My husband and I watched On the Waterfront from 1954 the other night. What a movie! Based on a series of articles, it’s about corruption in the longshoremen’s union in New York, although it was shot in Hoboken, Frank Sinatra’s hometown.
Everyone knows that its star Marlon Brando won his first Best Actor Oscar for his role as Terry Molloy. When he told his brother, “I coulda been a contender,” it was heartbreaking. He had been nominated three times before: in 1951 for his performance as Stanley Kowalski in Streetcar Named Desire; in 1952 for Emiliano Zapata in Viva Zapata; and in 1953 for Mark Antony in Julius Caesar. The later was in the same year that Brando played the iconic rebel biker Johnny Strabler in The Wild One.
Look at who else was in the cast. Lee J. Cobb, Karl Malden, and Rod Steiger were all nominated for Best Supporting Actor. Eva Marie Saint, in her debut film role, won for Best Supporting Actress.

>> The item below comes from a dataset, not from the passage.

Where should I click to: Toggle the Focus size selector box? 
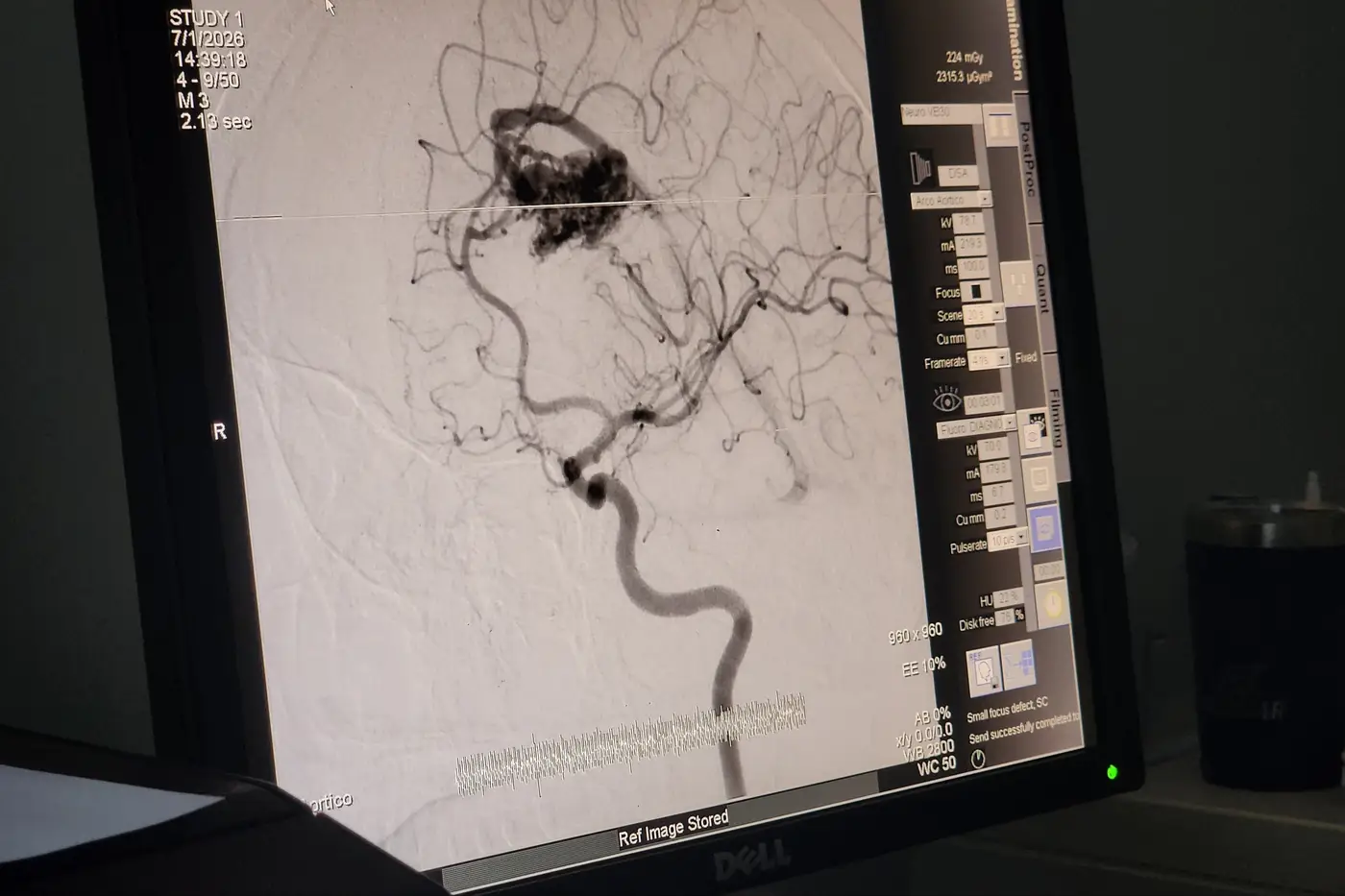[975, 291]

Unaccredited actors included Fred Gwynne, Martin Balsam, and Pat Hingle.
Behind the scenes, Elia Kazan directed and Budd Schulberg wrote the screenplay. They earned Oscars, too. All told, On the Waterfront had twelve Oscar nominations, including one for Leonard Bernstein for Best Score.
Yep, twelve, and On the Waterfront won in eight categories.
In 1981 Reds, which, coincidentally, was also about unions, albeit it in the 1910s leading up to the Russian revolution, repeated the feat, earning twelve nominations which included recognition for its star, director, and screenwriter, Warren Beatty, as well as Diane Keaton, Jack Nicholson, and Maureen Stapleton, other members of the cast. It won in three categories, losing to Chariots of Fire for Best Picture.
All of this brings us to the current Oscar season. Gravity and American Hustle, both of which I saw and thought were terrific, each received ten nominations, and Twelve Years a Slave received nine. Impressive numbers to be sure, but not record-breaking.
Is it too early to say that they don’t make movies like they used to? Or, were there so many good movies this year that will all be around for a long time to come?
Before you answer those questions, On the Waterfront was shot for just under a million dollars and grossed ten times its production costs in its initial release.